Она чувствовала руки, поднимающие её с пола и нежно укладывающие на кровать, ощущала тёплое дыхание на шее и поддерживающие её ладони, и тогда ею завладел непреодолимый страх, и она, полная раскаяния и испуга, начала дрожать.

С тех пор как в Гонконге умерла его супруга, Тао Чьен время от времени утешался в поспешных объятиях работающих за деньги женщин. Он не занимался любовью, любя, вот уже более шести лет, но в то же время не допускал, чтобы спешка его чересчур возбудила. Столько раз он мысленно исследовал тело Элизы и так хорошо его знал, что он будто бы ходил с картой в руках по её ложбинам и небольшим холмам.
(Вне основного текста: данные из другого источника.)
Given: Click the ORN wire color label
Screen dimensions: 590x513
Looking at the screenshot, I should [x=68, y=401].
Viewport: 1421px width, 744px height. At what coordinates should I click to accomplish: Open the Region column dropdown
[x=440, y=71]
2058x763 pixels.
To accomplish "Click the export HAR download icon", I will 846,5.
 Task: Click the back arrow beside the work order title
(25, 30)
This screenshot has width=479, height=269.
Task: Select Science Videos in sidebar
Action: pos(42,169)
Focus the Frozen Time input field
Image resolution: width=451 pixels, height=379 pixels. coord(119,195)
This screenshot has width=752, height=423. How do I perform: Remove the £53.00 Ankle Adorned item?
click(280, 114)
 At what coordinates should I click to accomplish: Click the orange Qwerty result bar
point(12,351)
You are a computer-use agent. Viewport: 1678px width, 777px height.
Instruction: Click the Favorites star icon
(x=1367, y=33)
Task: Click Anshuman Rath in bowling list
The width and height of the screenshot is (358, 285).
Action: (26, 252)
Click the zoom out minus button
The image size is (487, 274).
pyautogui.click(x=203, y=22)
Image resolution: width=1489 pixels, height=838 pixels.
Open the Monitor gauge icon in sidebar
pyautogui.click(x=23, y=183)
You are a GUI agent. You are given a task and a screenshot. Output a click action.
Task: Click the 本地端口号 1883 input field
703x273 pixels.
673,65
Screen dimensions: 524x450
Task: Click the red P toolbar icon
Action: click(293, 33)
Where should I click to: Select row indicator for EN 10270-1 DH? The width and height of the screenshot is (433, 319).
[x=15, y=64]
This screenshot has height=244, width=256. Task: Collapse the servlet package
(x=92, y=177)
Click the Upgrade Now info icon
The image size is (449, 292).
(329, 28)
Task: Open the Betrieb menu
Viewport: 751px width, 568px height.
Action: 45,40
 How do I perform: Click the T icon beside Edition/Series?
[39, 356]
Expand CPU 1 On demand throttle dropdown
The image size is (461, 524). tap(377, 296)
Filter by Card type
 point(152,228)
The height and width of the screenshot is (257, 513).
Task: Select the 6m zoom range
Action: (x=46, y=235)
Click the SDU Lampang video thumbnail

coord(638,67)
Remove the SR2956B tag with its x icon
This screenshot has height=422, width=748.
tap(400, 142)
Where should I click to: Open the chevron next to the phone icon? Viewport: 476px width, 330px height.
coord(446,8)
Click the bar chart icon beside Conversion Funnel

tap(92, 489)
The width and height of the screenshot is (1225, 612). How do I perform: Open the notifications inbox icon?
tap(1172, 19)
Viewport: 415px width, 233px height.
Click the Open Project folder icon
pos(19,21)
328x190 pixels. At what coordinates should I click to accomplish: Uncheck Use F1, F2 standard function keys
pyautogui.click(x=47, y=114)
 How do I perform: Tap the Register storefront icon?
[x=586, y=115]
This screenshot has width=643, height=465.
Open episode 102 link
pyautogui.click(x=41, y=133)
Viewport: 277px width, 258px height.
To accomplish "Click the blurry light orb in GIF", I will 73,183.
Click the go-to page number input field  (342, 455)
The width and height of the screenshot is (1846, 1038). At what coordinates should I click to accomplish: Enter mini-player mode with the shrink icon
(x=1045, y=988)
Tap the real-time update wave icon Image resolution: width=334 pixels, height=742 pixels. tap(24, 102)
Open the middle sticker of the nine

Она полагала, что познала любовь в руках своего первого возлюбленного, но близость с Тао Чьеном пролила свет на степень её невежества. Страсть, взволновавшая её в шестнадцать лет, из-за которой она пересекла полмира и несколько раз рисковала жизнью, теперь превратилась в мираж, казавшийся ей абсурдным. Тогда она просто влюбилась в любовь, довольствуясь крохами, которые ей давал мужчина, более заинтересованный в том, чтобы уйти, нежели остаться с ней. Она искала его все четыре года, убеждённая в том, что молодой идеалист, с которым она познакомилась в Чили, в Калифорнии превратился в фантастического бандита по имени Хоакин Мурьета. Всё это время Тао Чьен ждал её со своим пресловутым спокойствием, уверенный в том, что рано или поздно она бы переступила разделяющий их порог.